La catastrophe survient alors que Madagascar reste sous un gouvernement de transition après la prise de pouvoir d’octobre 2025. Le colonel Michael Randrianirina, qui a assumé la présidence après la destitution d’Andry Rajoelina, s’est rendu à Toamasina mercredi pour constater ce qu’il a décrit comme un « paysage catastrophique ». Un porte-parole du gouvernement a reconnu ce que les autorités appellent une « triple menace » : la destruction causée par le cyclone, les maladies infectieuses et l’aggravation de la faim. Il a indiqué que les autorités coordonnent les efforts d’urgence avec des partenaires régionaux et internationaux.
La crise coïncide également avec une reprise de la diplomatie régionale.

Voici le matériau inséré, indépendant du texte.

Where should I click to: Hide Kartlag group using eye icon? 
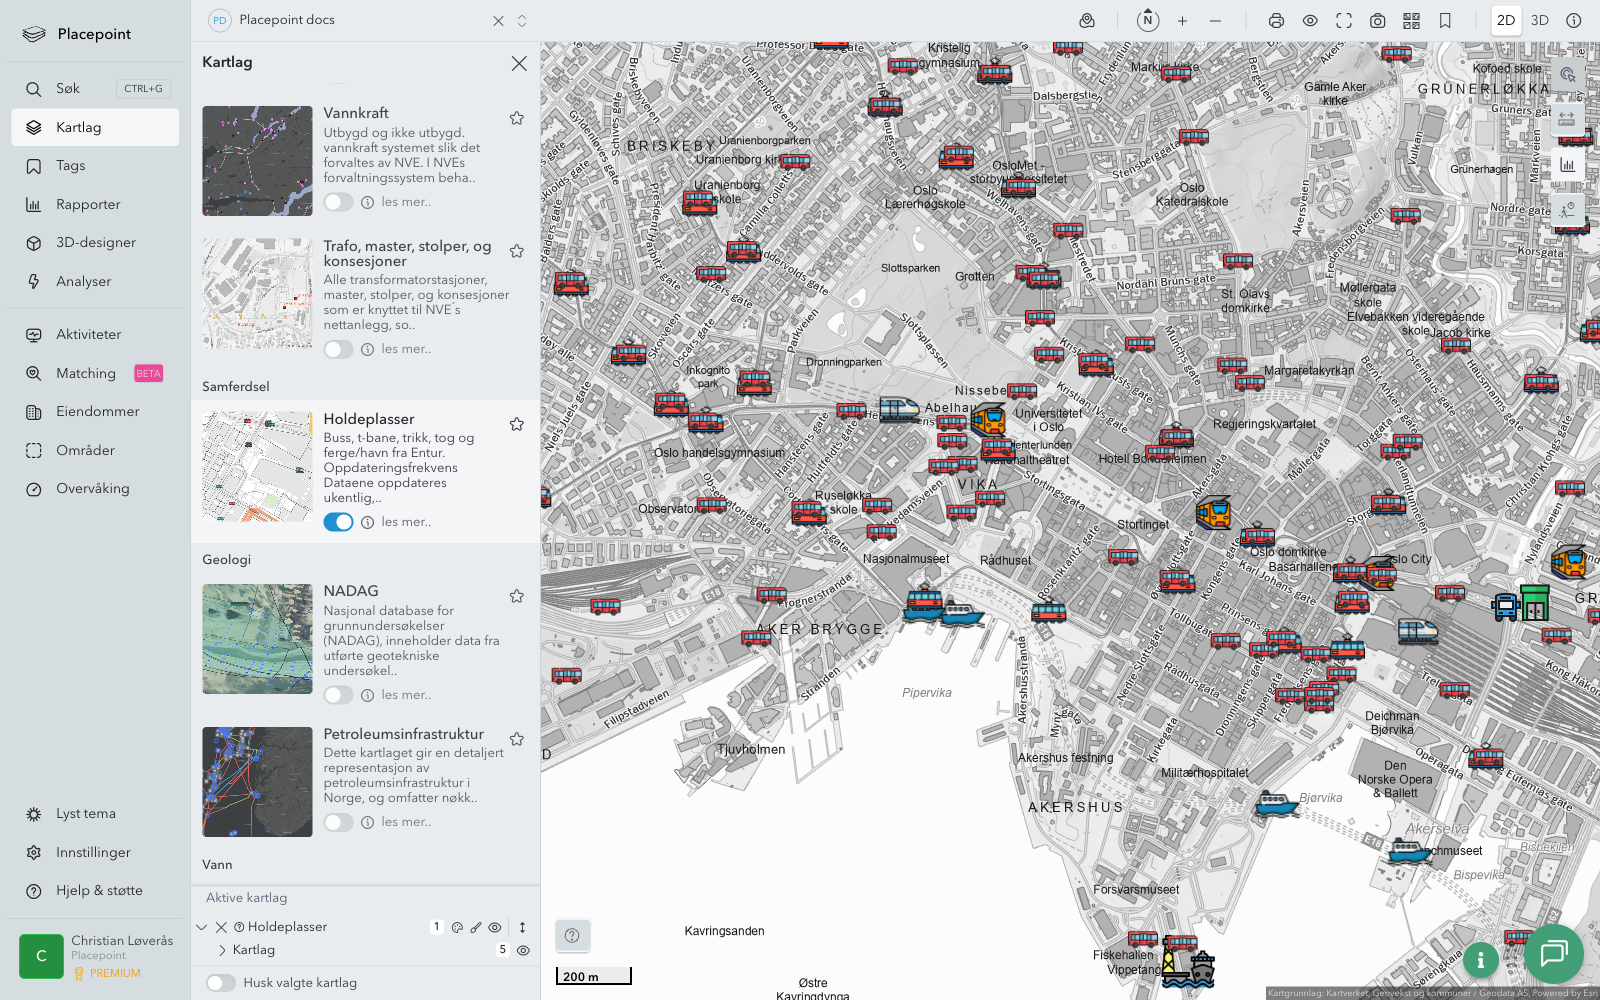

Une mission de la Communauté de Développement de l’Afrique Australe (SADC), dirigée par l’ancienne présidente du Malawi, la Dr Joyce Banda, et le Panel des Sages, doit rencontrer les dirigeants du gouvernement et des églises afin de faciliter l’élaboration d’une feuille de route vers la stabilité constitutionnelle et un retour aux élections démocratiques. En décembre 2025, il a été rapporté que l’équipe de médiation de la SADC devrait être déployée à Madagascar d’ici mars 2026 dans le cadre des efforts visant à promouvoir un dialogue inclusif et à restaurer la gouvernance démocratique après la transition politique de 2025.
Sur le terrain
Les responsables locaux répondent déjà aux besoins humanitaires immédiats. À Toamasina, le pasteur Lova Andrianirina utilise son église partiellement décapotée comme abri temporaire.
« Nous ouvrons ce qui reste du bâtiment pour ceux dont les maisons ont été détruites », a-t-il déclaré. « Notre sanctuaire est endommagé, mais notre mission reste intacte. »
Gezani est la deuxième grande tempête à frapper l’île en deux semaines, après le cyclone Fytia, qui a tué 14 personnes le 31 janvier et déplacé des milliers d’habitants, selon des rapports humanitaires des Nations Unies. Alors que la saison des cyclones devrait se poursuivre jusqu’en avril, les services météorologiques avertissent que Gezani pourrait reprendre de la force en sortant vers le canal du Mozambique.